19 Feb 2020  ·  Weinan Song, Yuan Liang, Jiawei Yang, Kun Wang, Lei He ·

The encoder-decoder network is widely used to learn deep feature representations from pixel-wise annotations in biomedical image analysis. Under this structure, the performance profoundly relies on the effectiveness of feature extraction achieved by the encoding network. However, few models have considered adapting the attention of the feature extractor even in different kinds of tasks.
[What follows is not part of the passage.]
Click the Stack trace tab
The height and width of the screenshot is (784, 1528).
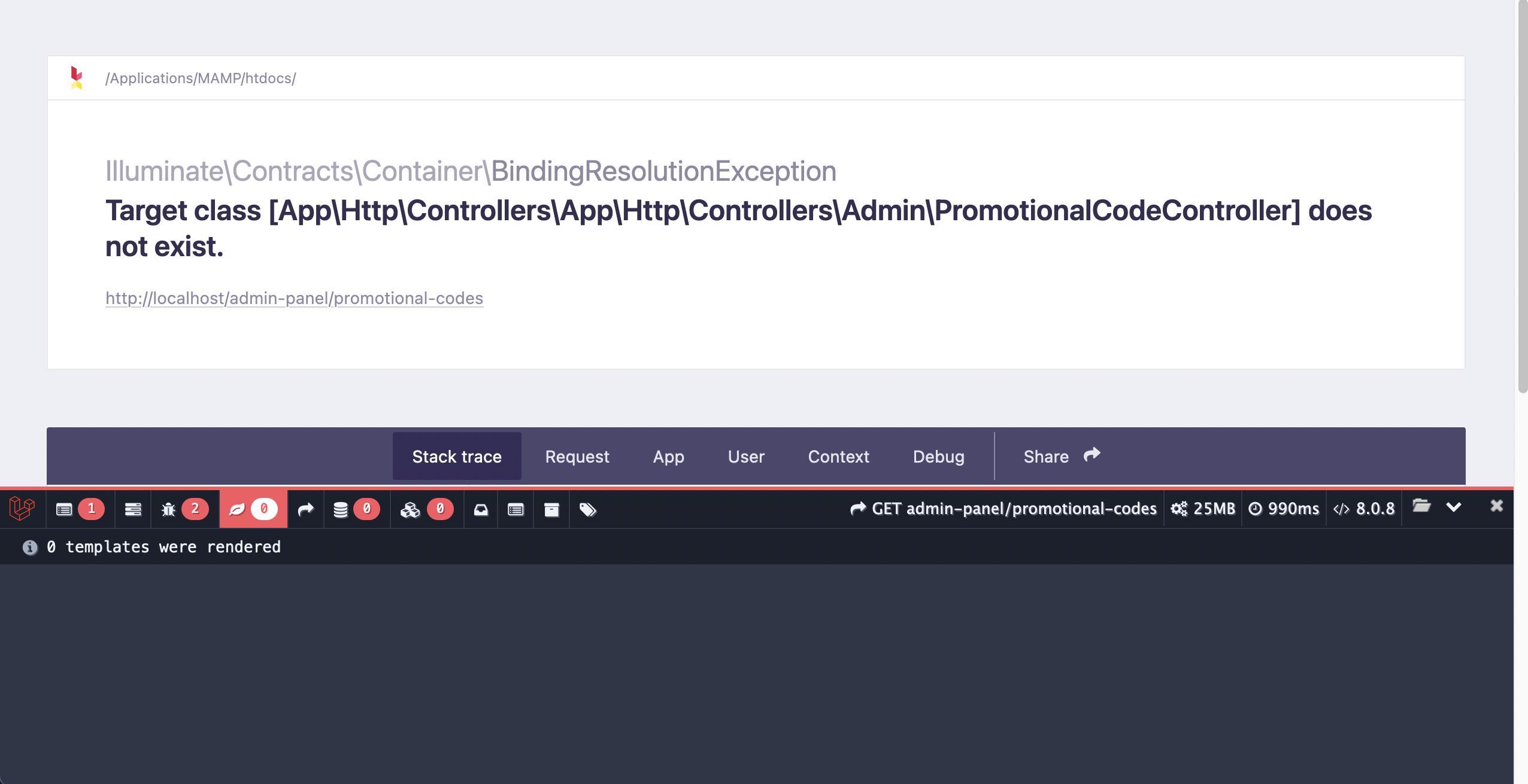(x=456, y=455)
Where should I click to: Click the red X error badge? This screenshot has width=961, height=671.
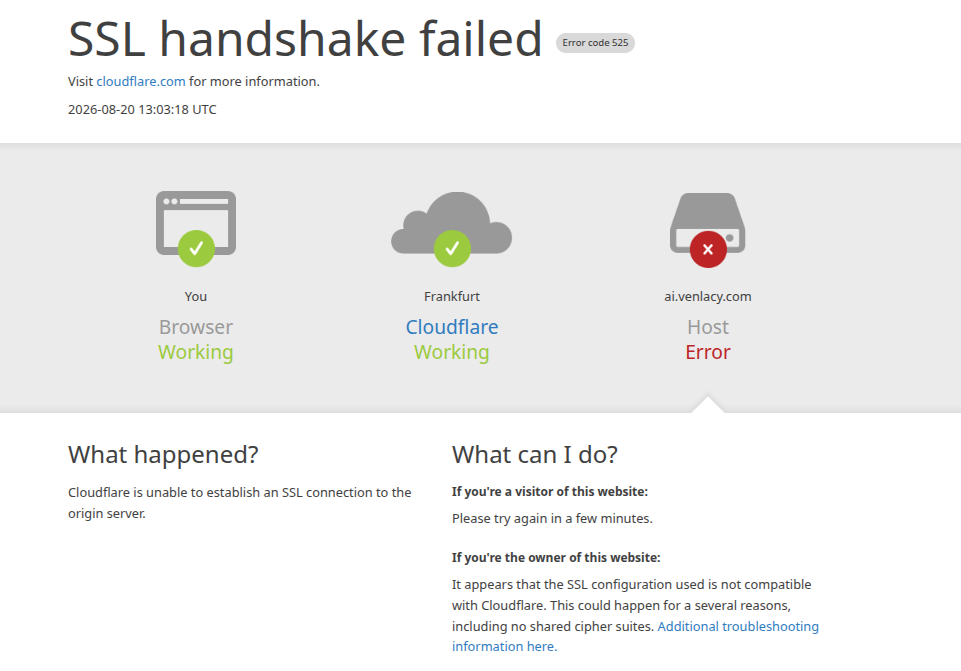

In this paper, we propose a novel training strategy by adapting the attention of the feature extractor according to different tasks for effective representation learning. Specifically, the framework, named T-Net, consists of an encoding network supervised by task-specific attention maps and a posterior network that takes in the learned features to predict the corresponding results. The attention map is obtained by the transformation from pixel-wise annotations according to the specific task, which is used as the supervision to regularize the feature extractor to focus on different locations of the recognition object. To show the effectiveness of our method, we evaluate T-Net on two different tasks, i.e. , segmentation and localization. Extensive results on three public datasets (BraTS-17, MoNuSeg and IDRiD) have indicated the effectiveness and efficiency of our proposed supervision method, especially over the conventional encoding-decoding network.